━━━ Material supplied ━━━

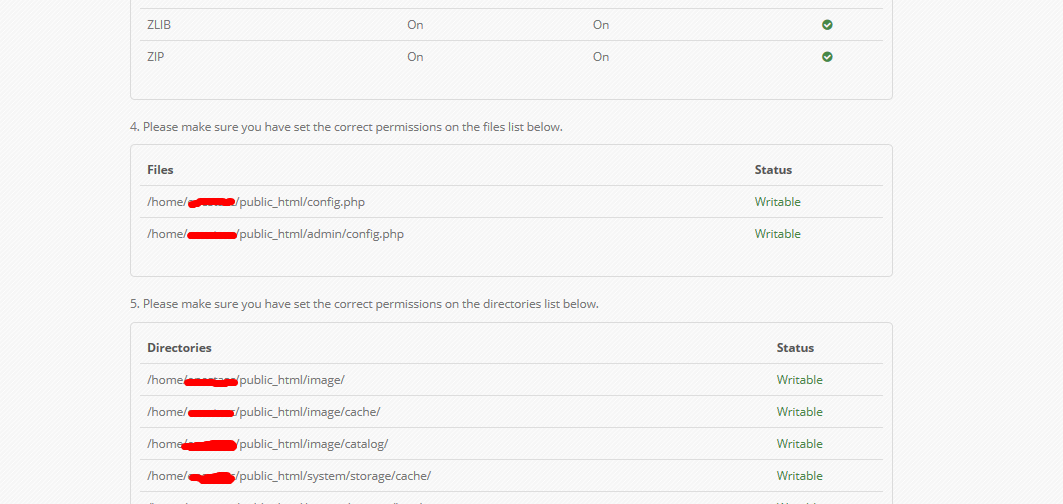Click the public_html/admin/config.php file path
The image size is (1063, 504).
click(275, 234)
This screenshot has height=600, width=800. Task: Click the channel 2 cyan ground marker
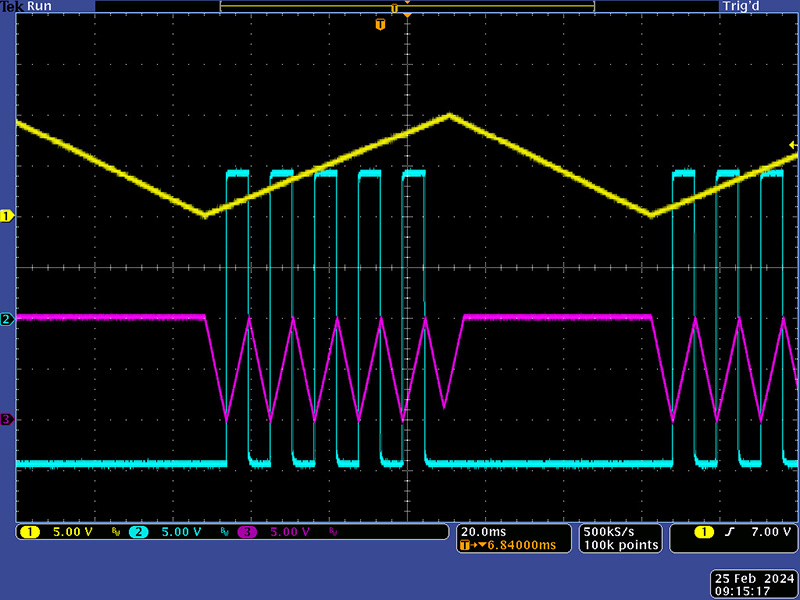tap(7, 319)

━━━

Give back, word for word, the lines from the line that contains "This screenshot has" through the last line of the records, with no pictures and nothing else.

This screenshot has height=600, width=800. Task: Click the channel 2 cyan ground marker
tap(7, 319)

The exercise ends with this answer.